#### [ASSIGNMENT]
Give back an exact copy of the lines in the records below, from the line that has "You are a GUI" through the line that has "Task: Switch to the Display tab", and nothing besides.

#### [INPUT DATA]
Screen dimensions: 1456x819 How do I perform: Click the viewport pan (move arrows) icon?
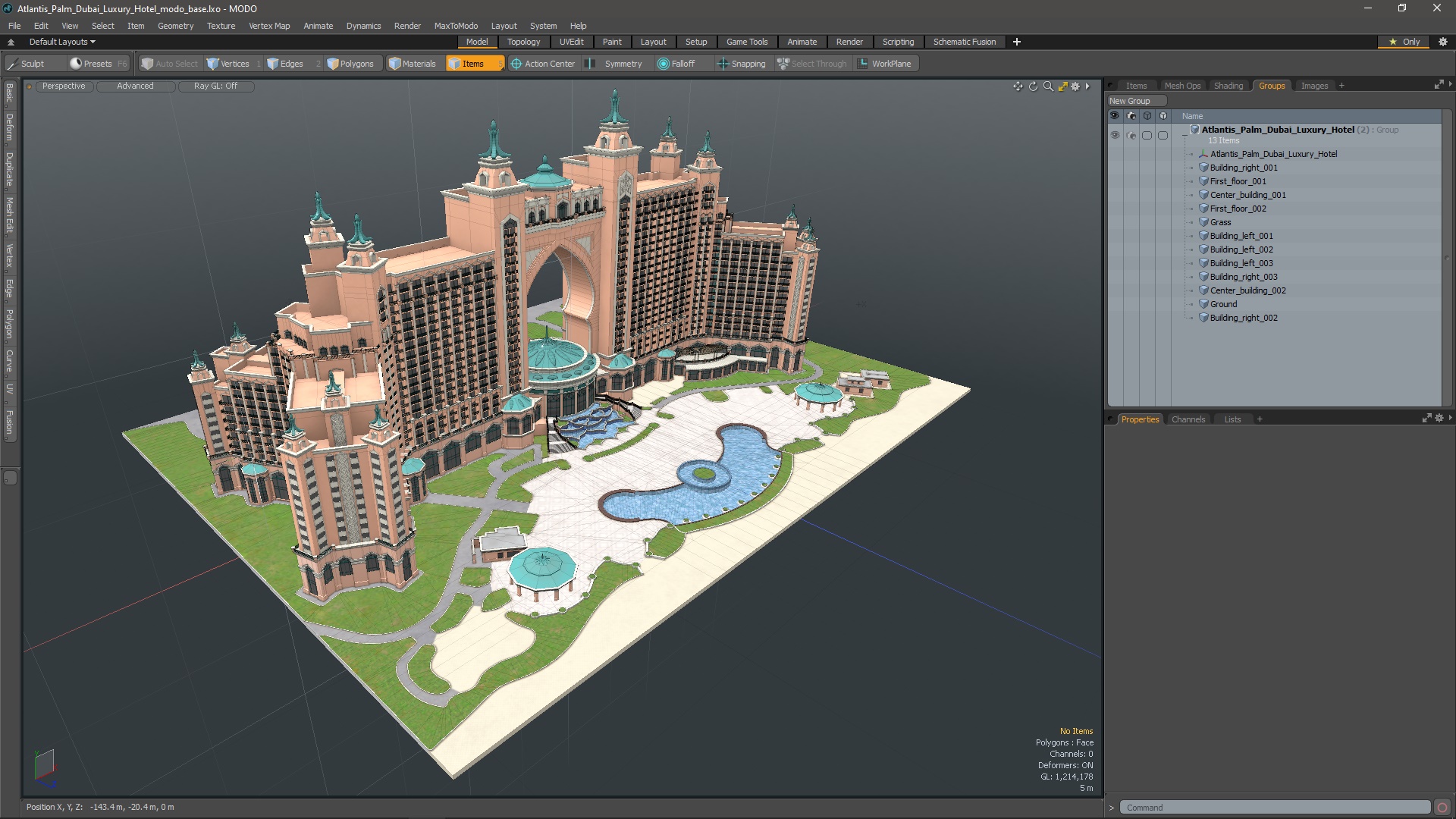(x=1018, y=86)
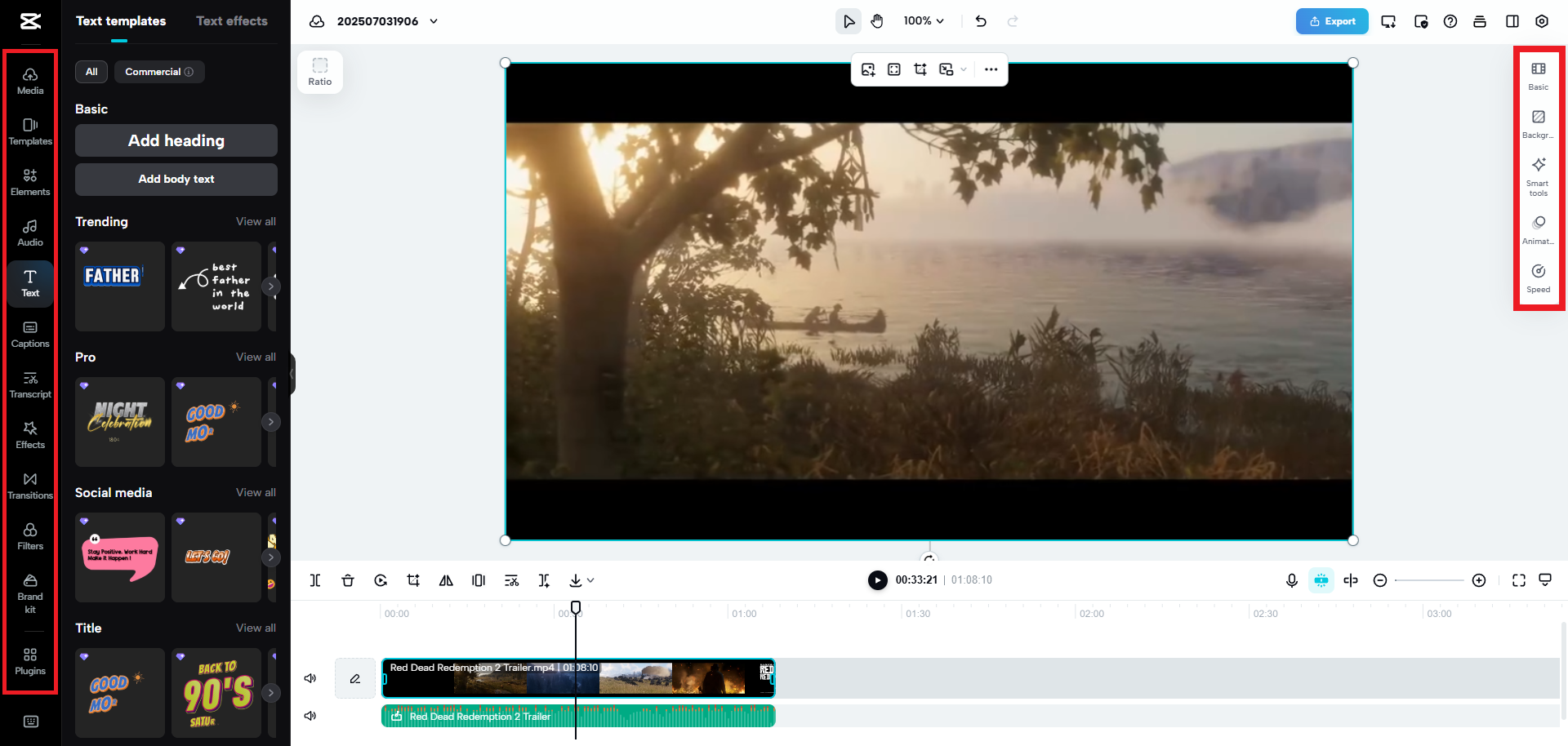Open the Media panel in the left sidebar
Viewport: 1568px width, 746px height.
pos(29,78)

...

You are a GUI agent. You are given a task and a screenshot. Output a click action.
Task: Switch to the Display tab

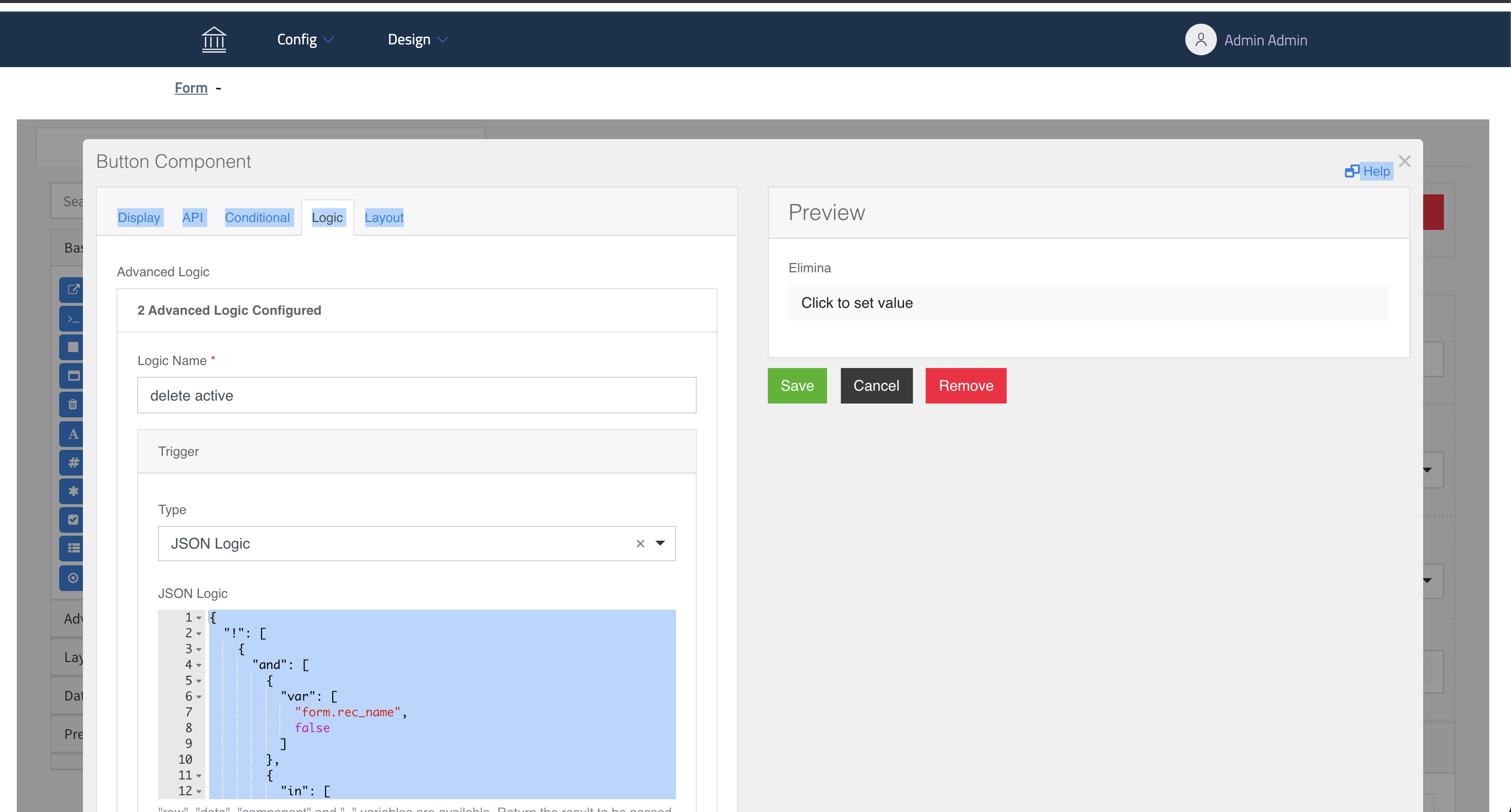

---

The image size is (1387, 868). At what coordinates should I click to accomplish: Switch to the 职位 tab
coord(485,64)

#### [TASK RESULT]
You are a GUI agent. You are given a task and a screenshot. Output a click action.
Task: Switch to the Display tab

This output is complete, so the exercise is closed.